Appending _task_%d suffix to multi files
Hi guys, We've been using Galaxy for a year now, we created our own Galaxy fork where we were making changes to adapt Galaxy to our requirements. As we need "multiple file dataset" - we were using Johns' fork for that initially. Now we are trying to use "The most updated version of the multiple file dataset stuff" https://bitbucket.org/msiappdev/galaxy-extras/ directly as we don't want to maintain our own version. One of the problems we have - when we upload multiple files - their file names are changed (_task_%d suffix is added to their names).

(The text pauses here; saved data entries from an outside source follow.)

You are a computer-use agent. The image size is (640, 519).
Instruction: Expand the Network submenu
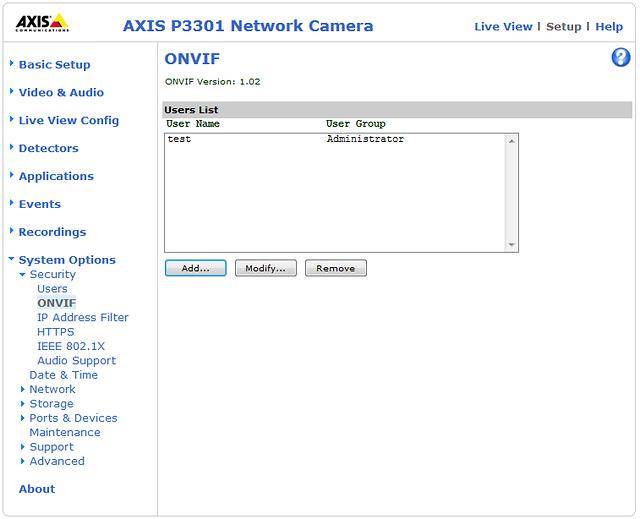point(52,389)
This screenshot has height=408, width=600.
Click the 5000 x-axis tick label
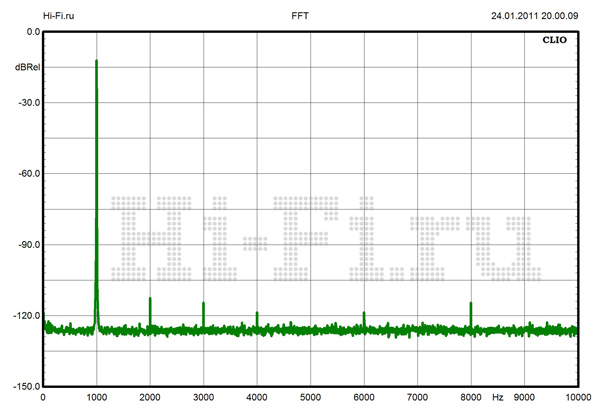310,397
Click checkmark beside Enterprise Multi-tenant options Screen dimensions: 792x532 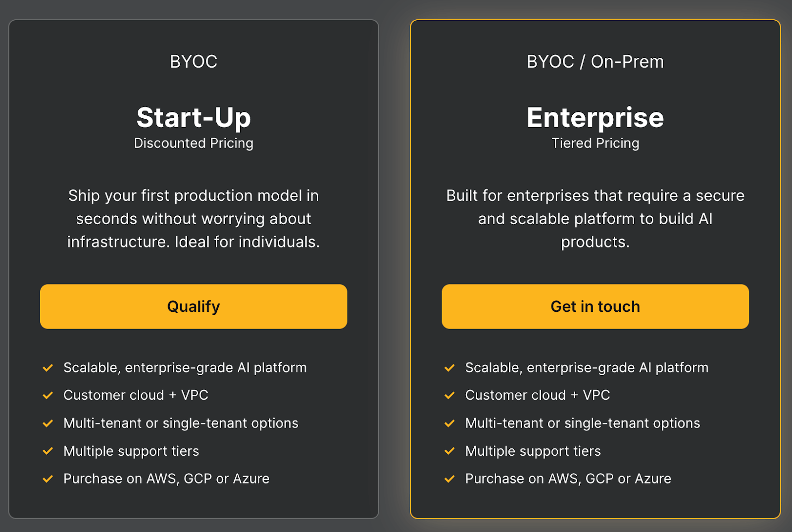(x=449, y=424)

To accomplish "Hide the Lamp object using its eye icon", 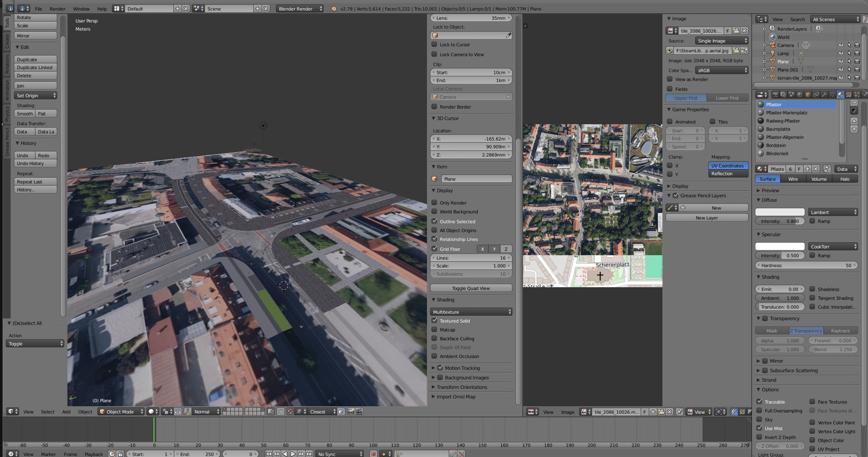I will click(841, 53).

On our branch we simply removed the code which does it, but now we wonder if it is possible to avoid this renaming somehow? I.e. make it configurable? Is it really necessary to change the file names? -Alex -----Original Message----- From: galaxy-dev-bounces@lists.bx.psu.edu [mailto:galaxy-dev-bounces@lists.bx.psu.edu] On Behalf Of Jorrit Boekel Sent: Thursday, 25 October 2012 8:35 PM To: Peter Cock Cc: galaxy-dev@lists.bx.psu.edu Subject: Re: [galaxy-dev] the multi job splitter I keep the files matched by keeping a _task_%d suffix to their names. So each task is matched with its correct counterpart with the same number. cheers, jorrit
Hi Alex, In our lab, files are often fractions of an experiments, but they are named by their creators in whatever way they like. I put that code in to standardize fraction naming, in case a tool needs input from two files that originate from the same fraction (but have been treated in different ways). In those cases, in my fork, Galaxy always picks the files with the same task_%d numbers. I can't help you very much right now, as I'm currently away from work until October, but I hope this explains why its in there. cheers, jorrit On 07/31/2013 04:15 AM, Alex.Khassapov@csiro.au wrote:
Hi guys,
We've been using Galaxy for a year now, we created our own Galaxy fork where we were making changes to adapt Galaxy to our requirements. As we need "multiple file dataset" - we were using Johns' fork for that initially.
Now we are trying to use "The most updated version of the multiple file dataset stuff" https://bitbucket.org/msiappdev/galaxy-extras/ directly as we don't want to maintain our own version.
One of the problems we have - when we upload multiple files - their file names are changed (_task_%d suffix is added to their names).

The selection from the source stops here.